When walking, if your dog pulls you a certain way and you then follow you are simply saying OK to them and rewarding the dog's behaviour. He needs to learn that pulling on his dog lead will get him nowhere and that when he pulls, you stop walking. Don't pull him back or yank the lead, just simply stop moving and your dog will begin to realise that he's not getting very far. The lead will of course become taught. Stay still and your dog will come closer to you to slacken the lead. This will soon register in his mind. When you feel that your dog is getting the hang of this and is changing his pattern make sure to praise him and shower him with affection. Remember though, PATIENCE , PATIENCE , PATIENCE. Keep this up every day and you will see a change. If you have more than one dog and you need to train both, do it separately. Obviously we all have busy lives and walking dogs individually is time consuming, but trying to teach both at the same time will become confusing for them. If one is being rewarded whilst the other isn't it may also cause doggy disputes.

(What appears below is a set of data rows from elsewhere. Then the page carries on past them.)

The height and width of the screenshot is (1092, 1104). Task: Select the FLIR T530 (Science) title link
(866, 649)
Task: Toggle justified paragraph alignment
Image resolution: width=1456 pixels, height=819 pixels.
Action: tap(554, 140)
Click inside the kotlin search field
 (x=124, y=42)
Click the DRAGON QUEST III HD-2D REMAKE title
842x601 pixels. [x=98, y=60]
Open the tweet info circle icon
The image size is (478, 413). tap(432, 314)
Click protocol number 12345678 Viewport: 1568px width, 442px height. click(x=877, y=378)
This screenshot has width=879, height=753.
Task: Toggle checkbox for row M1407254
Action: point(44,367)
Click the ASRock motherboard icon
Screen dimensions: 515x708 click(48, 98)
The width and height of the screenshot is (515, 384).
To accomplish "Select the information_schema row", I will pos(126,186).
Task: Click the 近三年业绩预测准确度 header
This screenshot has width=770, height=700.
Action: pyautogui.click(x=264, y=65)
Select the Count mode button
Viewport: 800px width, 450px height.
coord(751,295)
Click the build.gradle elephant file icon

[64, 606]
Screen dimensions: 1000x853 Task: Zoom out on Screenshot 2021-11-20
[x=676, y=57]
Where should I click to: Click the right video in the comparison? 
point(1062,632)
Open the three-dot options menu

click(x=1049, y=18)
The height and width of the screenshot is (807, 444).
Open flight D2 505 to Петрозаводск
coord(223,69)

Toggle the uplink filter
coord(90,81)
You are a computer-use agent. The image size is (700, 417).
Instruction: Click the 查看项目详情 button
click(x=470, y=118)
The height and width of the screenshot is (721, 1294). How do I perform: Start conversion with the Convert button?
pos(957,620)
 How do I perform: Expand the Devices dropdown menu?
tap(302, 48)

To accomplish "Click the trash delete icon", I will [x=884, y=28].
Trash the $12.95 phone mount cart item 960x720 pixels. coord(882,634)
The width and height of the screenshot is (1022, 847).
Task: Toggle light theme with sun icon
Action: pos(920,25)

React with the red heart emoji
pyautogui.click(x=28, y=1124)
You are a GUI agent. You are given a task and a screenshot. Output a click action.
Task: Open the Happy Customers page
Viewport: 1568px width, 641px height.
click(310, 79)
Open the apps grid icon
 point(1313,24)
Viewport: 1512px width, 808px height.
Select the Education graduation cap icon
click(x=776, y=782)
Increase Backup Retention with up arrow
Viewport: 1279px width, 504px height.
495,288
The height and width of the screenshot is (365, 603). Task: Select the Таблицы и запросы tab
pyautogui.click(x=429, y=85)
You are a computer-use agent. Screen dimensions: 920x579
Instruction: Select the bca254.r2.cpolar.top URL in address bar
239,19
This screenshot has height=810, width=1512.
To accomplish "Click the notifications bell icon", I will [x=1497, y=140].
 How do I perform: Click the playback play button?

The type of dog lead you use will either be a help or a hindrance. The retractable ones are great for giving your dog freedom but for now you need control. So you will need to switch to one that is four to six foot long.

Never hit or shout at your dog! They're doing their best to learn, they're not being difficult on purpose they just don't know any different. Dogs by nature love to please, so again, be patient! This is your responsibility to teach them. If someone was trying to teach you a new skill but speaking in a foreign language it would take you longer to learn.